The problem: Make an exact copy of all the data.

Data to use:
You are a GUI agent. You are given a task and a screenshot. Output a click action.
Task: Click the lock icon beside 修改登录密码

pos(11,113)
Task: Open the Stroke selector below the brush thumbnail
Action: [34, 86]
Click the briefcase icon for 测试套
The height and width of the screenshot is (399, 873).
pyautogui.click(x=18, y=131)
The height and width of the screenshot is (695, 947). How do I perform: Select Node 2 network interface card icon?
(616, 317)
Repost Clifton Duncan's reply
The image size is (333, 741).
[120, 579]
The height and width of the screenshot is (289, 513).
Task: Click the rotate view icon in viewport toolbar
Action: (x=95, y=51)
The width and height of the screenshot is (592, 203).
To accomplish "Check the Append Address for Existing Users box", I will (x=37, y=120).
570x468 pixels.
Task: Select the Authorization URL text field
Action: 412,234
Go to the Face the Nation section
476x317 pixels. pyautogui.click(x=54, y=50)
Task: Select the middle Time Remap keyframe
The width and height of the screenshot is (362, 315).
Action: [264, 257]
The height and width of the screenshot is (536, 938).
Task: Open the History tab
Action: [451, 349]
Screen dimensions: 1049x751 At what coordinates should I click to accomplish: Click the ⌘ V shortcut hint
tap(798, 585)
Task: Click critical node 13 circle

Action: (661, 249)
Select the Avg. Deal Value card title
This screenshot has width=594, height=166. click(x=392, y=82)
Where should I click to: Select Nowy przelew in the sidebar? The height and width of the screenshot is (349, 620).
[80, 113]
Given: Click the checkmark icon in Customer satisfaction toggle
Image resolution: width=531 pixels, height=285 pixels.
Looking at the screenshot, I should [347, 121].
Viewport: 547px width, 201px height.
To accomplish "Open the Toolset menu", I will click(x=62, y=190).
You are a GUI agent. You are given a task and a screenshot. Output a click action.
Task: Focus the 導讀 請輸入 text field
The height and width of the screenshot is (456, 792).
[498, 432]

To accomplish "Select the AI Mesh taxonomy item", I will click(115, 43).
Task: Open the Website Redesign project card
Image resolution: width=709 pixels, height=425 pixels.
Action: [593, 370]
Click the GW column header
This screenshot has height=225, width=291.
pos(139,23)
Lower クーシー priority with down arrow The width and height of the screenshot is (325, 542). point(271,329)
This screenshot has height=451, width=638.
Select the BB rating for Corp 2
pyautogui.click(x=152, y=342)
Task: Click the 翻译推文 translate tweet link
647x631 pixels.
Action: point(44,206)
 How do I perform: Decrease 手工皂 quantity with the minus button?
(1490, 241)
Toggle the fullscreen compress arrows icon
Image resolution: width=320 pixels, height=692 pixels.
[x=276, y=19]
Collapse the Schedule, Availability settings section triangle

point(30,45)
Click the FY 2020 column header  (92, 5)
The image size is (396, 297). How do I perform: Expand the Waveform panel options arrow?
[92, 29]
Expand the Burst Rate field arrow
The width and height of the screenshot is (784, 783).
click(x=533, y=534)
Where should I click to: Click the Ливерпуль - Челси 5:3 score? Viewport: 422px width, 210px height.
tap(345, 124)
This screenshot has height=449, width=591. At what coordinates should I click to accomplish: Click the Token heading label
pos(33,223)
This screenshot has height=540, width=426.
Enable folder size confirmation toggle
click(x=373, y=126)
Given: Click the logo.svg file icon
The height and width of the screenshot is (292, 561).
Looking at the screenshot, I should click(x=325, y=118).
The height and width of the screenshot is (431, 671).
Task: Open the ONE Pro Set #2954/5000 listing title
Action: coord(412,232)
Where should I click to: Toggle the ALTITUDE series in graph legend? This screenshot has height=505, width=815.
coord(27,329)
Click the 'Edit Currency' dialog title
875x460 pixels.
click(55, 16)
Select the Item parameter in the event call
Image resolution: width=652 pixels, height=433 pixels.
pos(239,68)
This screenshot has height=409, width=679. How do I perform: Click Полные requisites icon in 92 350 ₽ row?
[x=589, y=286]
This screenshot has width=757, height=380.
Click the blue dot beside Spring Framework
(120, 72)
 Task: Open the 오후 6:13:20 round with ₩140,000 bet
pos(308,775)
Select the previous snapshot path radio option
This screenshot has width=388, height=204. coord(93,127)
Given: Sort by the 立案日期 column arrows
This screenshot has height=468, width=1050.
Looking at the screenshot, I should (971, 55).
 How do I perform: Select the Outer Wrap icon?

Task solution:
You are a GUI agent. You are given a task and a screenshot. Output a click action.
Task: Click the lock icon beside 修改登录密码

pos(11,113)
Task: Open the Stroke selector below the brush thumbnail
Action: [34, 86]
Click the briefcase icon for 测试套
The height and width of the screenshot is (399, 873).
pyautogui.click(x=18, y=131)
The height and width of the screenshot is (695, 947). How do I perform: Select Node 2 network interface card icon?
(616, 317)
Repost Clifton Duncan's reply
The image size is (333, 741).
[120, 579]
The height and width of the screenshot is (289, 513).
Task: Click the rotate view icon in viewport toolbar
Action: (x=95, y=51)
The width and height of the screenshot is (592, 203).
To accomplish "Check the Append Address for Existing Users box", I will (x=37, y=120).
570x468 pixels.
Task: Select the Authorization URL text field
Action: 412,234
Go to the Face the Nation section
476x317 pixels. pyautogui.click(x=54, y=50)
Task: Select the middle Time Remap keyframe
The width and height of the screenshot is (362, 315).
Action: [264, 257]
The height and width of the screenshot is (536, 938).
Task: Open the History tab
Action: [451, 349]
Screen dimensions: 1049x751 At what coordinates should I click to accomplish: Click the ⌘ V shortcut hint
tap(798, 585)
Task: Click critical node 13 circle

Action: (661, 249)
Select the Avg. Deal Value card title
This screenshot has width=594, height=166. click(x=392, y=82)
Where should I click to: Select Nowy przelew in the sidebar? The height and width of the screenshot is (349, 620).
[80, 113]
Given: Click the checkmark icon in Customer satisfaction toggle
Image resolution: width=531 pixels, height=285 pixels.
Looking at the screenshot, I should [347, 121].
Viewport: 547px width, 201px height.
To accomplish "Open the Toolset menu", I will click(x=62, y=190).
You are a GUI agent. You are given a task and a screenshot. Output a click action.
Task: Focus the 導讀 請輸入 text field
The height and width of the screenshot is (456, 792).
[498, 432]

To accomplish "Select the AI Mesh taxonomy item", I will click(115, 43).
Task: Open the Website Redesign project card
Image resolution: width=709 pixels, height=425 pixels.
Action: [593, 370]
Click the GW column header
This screenshot has height=225, width=291.
pos(139,23)
Lower クーシー priority with down arrow The width and height of the screenshot is (325, 542). point(271,329)
This screenshot has height=451, width=638.
Select the BB rating for Corp 2
pyautogui.click(x=152, y=342)
Task: Click the 翻译推文 translate tweet link
647x631 pixels.
Action: point(44,206)
 How do I perform: Decrease 手工皂 quantity with the minus button?
(1490, 241)
Toggle the fullscreen compress arrows icon
Image resolution: width=320 pixels, height=692 pixels.
[x=276, y=19]
Collapse the Schedule, Availability settings section triangle

point(30,45)
Click the FY 2020 column header  (92, 5)
The image size is (396, 297). How do I perform: Expand the Waveform panel options arrow?
[92, 29]
Expand the Burst Rate field arrow
The width and height of the screenshot is (784, 783).
click(x=533, y=534)
Where should I click to: Click the Ливерпуль - Челси 5:3 score? Viewport: 422px width, 210px height.
tap(345, 124)
This screenshot has height=449, width=591. At what coordinates should I click to accomplish: Click the Token heading label
pos(33,223)
This screenshot has height=540, width=426.
Enable folder size confirmation toggle
click(x=373, y=126)
Given: Click the logo.svg file icon
The height and width of the screenshot is (292, 561).
Looking at the screenshot, I should click(x=325, y=118).
The height and width of the screenshot is (431, 671).
Task: Open the ONE Pro Set #2954/5000 listing title
Action: coord(412,232)
Where should I click to: Toggle the ALTITUDE series in graph legend? This screenshot has height=505, width=815.
coord(27,329)
Click the 'Edit Currency' dialog title
875x460 pixels.
click(55, 16)
Select the Item parameter in the event call
Image resolution: width=652 pixels, height=433 pixels.
pos(239,68)
This screenshot has height=409, width=679. How do I perform: Click Полные requisites icon in 92 350 ₽ row?
[x=589, y=286]
This screenshot has width=757, height=380.
Click the blue dot beside Spring Framework
(120, 72)
 Task: Open the 오후 6:13:20 round with ₩140,000 bet
pos(308,775)
Select the previous snapshot path radio option
This screenshot has width=388, height=204. coord(93,127)
Given: Sort by the 立案日期 column arrows
This screenshot has height=468, width=1050.
Looking at the screenshot, I should (971, 55).
 How do I perform: Select the Outer Wrap icon?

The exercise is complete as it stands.